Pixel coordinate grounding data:
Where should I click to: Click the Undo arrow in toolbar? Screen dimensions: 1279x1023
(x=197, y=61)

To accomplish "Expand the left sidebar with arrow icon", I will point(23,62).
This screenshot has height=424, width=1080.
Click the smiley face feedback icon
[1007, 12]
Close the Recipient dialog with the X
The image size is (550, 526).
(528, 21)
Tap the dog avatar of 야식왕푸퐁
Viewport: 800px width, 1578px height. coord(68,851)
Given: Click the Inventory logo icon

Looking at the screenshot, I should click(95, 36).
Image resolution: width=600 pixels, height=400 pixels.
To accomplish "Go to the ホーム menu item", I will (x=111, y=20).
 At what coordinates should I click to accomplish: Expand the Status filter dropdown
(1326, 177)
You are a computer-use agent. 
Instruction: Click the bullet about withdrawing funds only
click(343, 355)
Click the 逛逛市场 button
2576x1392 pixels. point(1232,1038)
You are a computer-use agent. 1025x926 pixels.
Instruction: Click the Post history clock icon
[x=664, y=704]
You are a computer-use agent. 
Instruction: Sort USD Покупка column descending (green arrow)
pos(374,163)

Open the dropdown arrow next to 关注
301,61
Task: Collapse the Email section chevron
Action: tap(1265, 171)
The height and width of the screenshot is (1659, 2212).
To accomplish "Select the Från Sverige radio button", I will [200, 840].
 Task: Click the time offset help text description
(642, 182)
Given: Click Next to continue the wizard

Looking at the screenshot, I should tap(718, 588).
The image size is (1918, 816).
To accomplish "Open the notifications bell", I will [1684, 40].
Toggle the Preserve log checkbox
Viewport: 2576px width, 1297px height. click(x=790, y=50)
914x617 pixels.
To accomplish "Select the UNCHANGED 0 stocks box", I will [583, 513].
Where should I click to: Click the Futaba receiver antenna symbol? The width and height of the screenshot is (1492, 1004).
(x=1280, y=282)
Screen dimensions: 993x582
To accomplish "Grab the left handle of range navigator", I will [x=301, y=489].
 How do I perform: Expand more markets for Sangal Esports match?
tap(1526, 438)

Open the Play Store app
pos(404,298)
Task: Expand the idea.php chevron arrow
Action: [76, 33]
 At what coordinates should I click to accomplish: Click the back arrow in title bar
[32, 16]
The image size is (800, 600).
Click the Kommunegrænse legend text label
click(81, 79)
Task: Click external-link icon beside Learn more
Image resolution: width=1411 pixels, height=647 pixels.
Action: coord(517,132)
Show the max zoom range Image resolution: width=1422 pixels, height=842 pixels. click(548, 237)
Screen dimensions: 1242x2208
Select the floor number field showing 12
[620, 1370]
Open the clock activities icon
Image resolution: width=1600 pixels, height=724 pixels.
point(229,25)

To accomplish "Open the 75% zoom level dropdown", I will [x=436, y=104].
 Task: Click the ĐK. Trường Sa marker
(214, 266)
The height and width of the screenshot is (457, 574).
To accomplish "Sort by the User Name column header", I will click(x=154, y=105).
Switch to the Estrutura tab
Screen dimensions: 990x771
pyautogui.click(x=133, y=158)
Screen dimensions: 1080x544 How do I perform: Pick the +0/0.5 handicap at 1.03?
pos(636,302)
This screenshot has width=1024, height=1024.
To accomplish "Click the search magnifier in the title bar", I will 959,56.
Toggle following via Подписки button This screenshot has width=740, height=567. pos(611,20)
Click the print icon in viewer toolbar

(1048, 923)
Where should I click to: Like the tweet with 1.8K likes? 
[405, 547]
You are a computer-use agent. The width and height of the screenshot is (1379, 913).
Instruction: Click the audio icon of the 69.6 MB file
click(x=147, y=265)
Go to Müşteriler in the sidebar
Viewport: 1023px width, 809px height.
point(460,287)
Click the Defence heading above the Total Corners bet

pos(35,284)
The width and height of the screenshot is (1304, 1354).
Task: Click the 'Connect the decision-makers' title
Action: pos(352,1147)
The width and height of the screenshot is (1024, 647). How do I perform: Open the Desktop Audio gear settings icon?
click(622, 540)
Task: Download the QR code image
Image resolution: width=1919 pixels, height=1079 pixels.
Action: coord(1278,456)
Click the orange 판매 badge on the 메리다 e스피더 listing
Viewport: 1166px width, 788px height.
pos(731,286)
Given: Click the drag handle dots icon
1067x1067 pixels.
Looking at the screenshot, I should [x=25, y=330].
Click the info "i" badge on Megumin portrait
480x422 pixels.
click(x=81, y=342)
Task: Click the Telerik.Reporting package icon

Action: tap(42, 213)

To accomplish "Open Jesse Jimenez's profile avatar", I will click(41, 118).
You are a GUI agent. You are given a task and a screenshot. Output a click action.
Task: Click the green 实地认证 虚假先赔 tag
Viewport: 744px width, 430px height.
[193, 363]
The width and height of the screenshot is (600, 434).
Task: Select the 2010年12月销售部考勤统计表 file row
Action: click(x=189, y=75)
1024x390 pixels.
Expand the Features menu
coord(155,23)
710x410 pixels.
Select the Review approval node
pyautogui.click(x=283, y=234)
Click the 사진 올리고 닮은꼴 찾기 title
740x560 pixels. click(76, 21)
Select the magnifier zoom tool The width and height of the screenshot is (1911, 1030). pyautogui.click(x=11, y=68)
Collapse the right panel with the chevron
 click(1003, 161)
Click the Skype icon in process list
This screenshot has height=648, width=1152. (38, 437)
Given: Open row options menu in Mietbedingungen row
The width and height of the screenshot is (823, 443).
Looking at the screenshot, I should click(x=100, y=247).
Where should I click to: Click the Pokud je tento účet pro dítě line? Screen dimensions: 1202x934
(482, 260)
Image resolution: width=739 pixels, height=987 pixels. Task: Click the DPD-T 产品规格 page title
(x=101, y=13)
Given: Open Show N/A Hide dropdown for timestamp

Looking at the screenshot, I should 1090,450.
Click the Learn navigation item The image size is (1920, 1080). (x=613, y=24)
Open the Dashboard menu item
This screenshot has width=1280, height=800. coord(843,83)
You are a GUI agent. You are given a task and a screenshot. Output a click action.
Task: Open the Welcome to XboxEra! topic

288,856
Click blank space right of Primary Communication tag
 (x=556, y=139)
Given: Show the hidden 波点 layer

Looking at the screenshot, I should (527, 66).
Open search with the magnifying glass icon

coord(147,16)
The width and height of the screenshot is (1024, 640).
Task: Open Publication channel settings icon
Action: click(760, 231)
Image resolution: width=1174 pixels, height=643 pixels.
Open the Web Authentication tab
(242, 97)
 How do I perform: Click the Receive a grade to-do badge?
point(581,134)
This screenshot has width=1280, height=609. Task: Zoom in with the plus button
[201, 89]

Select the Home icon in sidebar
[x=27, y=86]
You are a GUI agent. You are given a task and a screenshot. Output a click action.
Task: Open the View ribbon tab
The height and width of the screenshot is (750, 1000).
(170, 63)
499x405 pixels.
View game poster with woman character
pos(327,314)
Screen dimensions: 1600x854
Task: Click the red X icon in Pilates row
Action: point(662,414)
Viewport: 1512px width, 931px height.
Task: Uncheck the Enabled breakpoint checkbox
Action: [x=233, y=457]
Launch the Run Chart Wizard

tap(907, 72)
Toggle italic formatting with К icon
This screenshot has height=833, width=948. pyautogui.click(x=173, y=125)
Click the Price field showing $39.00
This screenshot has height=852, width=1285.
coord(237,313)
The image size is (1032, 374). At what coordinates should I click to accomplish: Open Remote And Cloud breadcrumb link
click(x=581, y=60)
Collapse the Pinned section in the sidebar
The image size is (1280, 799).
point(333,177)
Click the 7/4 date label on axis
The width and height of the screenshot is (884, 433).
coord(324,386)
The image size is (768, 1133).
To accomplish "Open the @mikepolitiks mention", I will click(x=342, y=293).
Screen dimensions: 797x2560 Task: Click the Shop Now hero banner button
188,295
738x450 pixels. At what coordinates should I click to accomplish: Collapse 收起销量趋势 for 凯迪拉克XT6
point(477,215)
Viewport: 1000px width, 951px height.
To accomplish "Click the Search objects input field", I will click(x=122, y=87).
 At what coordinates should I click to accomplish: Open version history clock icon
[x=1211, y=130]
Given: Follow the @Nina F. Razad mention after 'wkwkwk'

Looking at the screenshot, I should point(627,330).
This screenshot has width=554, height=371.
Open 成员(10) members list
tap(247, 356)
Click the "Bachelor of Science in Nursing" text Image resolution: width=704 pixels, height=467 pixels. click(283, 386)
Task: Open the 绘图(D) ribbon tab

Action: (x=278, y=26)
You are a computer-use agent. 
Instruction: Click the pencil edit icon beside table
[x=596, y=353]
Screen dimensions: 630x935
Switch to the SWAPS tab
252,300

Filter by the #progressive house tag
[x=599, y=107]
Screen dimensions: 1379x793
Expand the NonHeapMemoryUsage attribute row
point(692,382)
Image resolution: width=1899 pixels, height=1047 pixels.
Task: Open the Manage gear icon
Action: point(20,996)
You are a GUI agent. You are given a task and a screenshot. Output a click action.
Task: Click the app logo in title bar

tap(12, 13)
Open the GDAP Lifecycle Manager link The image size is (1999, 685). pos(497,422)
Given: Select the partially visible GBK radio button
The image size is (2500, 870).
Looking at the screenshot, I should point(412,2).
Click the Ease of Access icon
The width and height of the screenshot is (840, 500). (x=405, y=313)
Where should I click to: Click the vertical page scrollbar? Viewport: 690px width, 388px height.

◆ **WORK INSTRUCTION**
Look for the string "Learn" in the data above and return every line that has it.

◆ **WRITTEN RESPONSE**
Task: Click external-link icon beside Learn more
Click the Learn navigation item The image size is (1920, 1080). (x=613, y=24)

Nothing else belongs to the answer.